Maintaining a Stable, Elastic Seat in Canter

Equestrian biomechanics expert Susanne von Dietze examines a horse and rider and explains how maintain a stable, elastic seat.

The photograph below shows Tiané Coetzee on Callaho Lucera, an 8-year-old warmblood mare.

Tiané Coetzee and her 8-year-old warmblood mare.

The photo is taken in the right lead canter. The photographer caught the “uphill” moment, and it shows a good forward reach of the inside hind leg under the center of the body. Lucera looks balanced and supple with a swinging tail and a concentrated expression with her ears directed toward Tiané, clearly listening to the rider. I like the connection and the slightly open frame for the elementary level. Asking the horse too early to be rounder, especially in canter, can kill the uphill and forward movement.

My first thought looking at this picture was that here is a rider with a lot of feeling and aiming for the most harmonious partnership with her horse.

Tiané is riding Lucera with the same concentration that was seen on the horse’s expression, and it looks like the two of them are in their own world. As important as concentration is in a test, over-concentrating can lead to looking down and a slight forward position of the upper body, as shown in the picture. Looking proudly up and over her horse’s ears can help open the shoulders and give the upper body more presence and stability during the canter. Tiané is not bending her head down, but even the eye movement triggers the direction of our body muscles.

Try the following: sit upright on a chair and move only your eyes to the right. Then move your eyes again to the right and allow the head to turn to the right, too. You will feel this is possible in an easy and fluent way. Now try to move your eyes again to the right but turn your head to the left. This feels strange, looks weird and needs some concentration.

Next, do the same starting upright, looking down only with your eyes. Then look with the eyes down and bend your neck down. After this, look up first only with the eyes; then follow the eyes softly with your head and neck up. When changing this movement to opposite directions, eyes down and head up versus eyes up and head down, you may even feel a little dizzy. Our reflexes connect the eye movement automatically with the movement of the first segment of the spine (occipital joint). Any stiffness or stress there has a huge impact on our balance and reflexes, both of which we need in riding.

Therefore, “look where you are going” is not only good advice, but also a key element for a supple and balanced seat.

Tiané’s leg position shows a little outside rotation of her knee and lower leg, with the toes pointing more out. This is a common issue in canter as the impulsion of the movement often causes the leg to compensate. Here it is important to understand that the cause for this open leg position is seldom the leg itself. The complex balance system of the whole body must be addressed.
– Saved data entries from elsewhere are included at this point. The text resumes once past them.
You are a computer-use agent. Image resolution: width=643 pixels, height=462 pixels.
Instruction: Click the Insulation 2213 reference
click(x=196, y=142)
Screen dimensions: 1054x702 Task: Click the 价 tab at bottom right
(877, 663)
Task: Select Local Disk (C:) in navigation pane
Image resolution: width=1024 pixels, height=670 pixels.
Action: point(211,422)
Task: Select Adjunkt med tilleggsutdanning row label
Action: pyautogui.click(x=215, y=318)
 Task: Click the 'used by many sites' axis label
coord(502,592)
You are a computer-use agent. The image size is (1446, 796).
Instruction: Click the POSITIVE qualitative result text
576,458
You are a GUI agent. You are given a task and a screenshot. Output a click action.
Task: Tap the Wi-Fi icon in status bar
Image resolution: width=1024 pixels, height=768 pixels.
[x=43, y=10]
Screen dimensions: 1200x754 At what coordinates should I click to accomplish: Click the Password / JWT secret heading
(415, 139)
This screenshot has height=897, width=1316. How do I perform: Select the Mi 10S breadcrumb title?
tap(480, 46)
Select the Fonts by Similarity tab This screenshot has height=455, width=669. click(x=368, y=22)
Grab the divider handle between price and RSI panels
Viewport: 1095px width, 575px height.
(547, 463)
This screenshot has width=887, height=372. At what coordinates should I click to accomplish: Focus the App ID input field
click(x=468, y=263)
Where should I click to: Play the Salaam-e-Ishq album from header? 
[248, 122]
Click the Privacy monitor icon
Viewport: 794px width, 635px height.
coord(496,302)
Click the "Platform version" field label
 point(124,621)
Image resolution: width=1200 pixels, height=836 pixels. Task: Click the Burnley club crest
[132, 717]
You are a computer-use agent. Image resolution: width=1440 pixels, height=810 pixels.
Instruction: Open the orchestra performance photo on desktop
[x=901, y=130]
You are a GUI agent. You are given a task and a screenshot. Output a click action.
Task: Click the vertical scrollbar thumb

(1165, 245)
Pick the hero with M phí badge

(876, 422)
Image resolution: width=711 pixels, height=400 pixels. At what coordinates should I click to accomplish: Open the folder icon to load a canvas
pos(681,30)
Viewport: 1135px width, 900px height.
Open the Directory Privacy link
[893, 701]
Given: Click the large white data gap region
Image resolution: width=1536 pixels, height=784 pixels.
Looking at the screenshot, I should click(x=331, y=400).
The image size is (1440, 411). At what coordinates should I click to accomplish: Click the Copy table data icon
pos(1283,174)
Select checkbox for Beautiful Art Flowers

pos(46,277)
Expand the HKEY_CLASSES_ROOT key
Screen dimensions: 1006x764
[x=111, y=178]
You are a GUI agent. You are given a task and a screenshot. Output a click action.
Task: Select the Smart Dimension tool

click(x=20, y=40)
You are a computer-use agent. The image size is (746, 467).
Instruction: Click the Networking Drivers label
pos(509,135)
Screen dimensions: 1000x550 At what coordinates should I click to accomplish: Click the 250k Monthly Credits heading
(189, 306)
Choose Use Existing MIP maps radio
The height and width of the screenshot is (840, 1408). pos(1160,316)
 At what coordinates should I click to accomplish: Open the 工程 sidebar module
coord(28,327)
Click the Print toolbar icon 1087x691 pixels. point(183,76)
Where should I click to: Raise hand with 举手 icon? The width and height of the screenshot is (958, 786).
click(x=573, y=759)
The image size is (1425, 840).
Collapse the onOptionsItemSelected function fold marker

In canter, the danger of shifting the weight to the outside is high. If I look at the picture very closely, I notice not only the outside rotation of her right leg, but also a slight tension in her inside elbow. This can be caused by merely having more weight on the outside seat bone. To help this situation, I would advise Tiané to ride in canter with her reins in the outside hand and reach towards the sky with her inside hand, palm facing up. Reaching up will help her shift her weight forward to the inside seat bone and lengthen her side, which helps prevent collapsing in the side. Once her upper body is long and upright, her hip joint becomes freer, and her leg does not need to compensate (outside rotation).

Another tool is to canter standing up in both stirrups while maintaining the upright upper body as much as possible. This “Standing-Dressage” seat while cantering will make her feel how to ground her leg position better to the stirrups and allow a more supple and independent leg when sitting down into the saddle again.

Both of these exercises, reaching up with the inside hand and the standing up dressage position, will give Tiané a better idea of how lengthening her upper body can make her seat more stable while maintaining elasticity and suppleness. Here, too, she will notice how much “looking in the right direction” will help her ability to balance her body better and allow her shoulders and chest to open. It will add some more security, joy and pride to her concentrated and feeling seat.

A tiny detail I noticed is that Tiané is holding the whip on the top end of the handle. It would be better to allow the top of the whip to look out of the hand a bit. Then the whip is more balanced in the hand and needs less grip of her wrist to hold. This can help her relax her wrist and elbow more. I personally use a rubber martingale stopper and slide it over the whip. That allows the whip to rest in a balanced point with the stopper above my hand, and my fingers do not need to hold it.

Hoping Tiané and Lucera can implement these tools into their riding and continue with feeling and harmony exploring the world of dressage.

Susanne von Dietze is a leader in equestrian biomechanics. A physiotherapist, licensed Trainer A instructor and judge for dressage and show jumping, she gives lectures and seminars throughout the world, including at the prestigious German Riding Academy in Warendorf. She is a native of Germany and now lives with her husband and three children in Israel, where she competes at the international level. She is the author of two books on the biomechanics of riding: Balance in Movement and Rider and Horse, Back to Back.